_REQUIREMENT_
Among the entries that follow, some lines contain the word "icon". Show all of them.

Stored records
★ ★ ★

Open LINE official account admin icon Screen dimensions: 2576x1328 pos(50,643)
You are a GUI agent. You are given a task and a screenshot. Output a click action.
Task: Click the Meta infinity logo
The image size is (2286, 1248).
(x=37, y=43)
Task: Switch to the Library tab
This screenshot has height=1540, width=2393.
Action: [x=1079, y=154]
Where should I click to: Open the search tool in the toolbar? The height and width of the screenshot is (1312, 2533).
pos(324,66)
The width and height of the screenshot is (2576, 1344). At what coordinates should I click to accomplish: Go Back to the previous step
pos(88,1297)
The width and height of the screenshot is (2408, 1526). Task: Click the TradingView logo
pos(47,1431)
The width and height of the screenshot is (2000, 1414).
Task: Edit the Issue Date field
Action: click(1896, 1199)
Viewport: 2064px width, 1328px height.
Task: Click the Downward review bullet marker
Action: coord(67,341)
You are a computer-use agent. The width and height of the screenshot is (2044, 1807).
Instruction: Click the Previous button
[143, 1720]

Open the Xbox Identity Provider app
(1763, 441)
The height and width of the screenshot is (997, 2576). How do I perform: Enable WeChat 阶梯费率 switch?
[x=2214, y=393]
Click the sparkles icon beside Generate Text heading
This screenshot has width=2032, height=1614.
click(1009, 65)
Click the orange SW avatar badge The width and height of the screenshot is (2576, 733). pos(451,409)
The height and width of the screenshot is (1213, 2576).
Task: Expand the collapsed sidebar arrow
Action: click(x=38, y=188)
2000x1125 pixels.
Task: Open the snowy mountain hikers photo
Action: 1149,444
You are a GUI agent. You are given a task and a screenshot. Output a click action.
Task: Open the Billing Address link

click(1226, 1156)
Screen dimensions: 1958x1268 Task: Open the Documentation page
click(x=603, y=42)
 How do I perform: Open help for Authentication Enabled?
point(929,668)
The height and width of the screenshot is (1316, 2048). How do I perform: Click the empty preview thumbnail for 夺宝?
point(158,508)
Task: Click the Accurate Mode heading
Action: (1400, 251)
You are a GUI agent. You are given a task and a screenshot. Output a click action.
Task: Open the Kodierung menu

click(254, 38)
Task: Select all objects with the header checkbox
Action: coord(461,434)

★ ★ ★

_EXPECTED ANSWER_
Open LINE official account admin icon Screen dimensions: 2576x1328 pos(50,643)
Click the sparkles icon beside Generate Text heading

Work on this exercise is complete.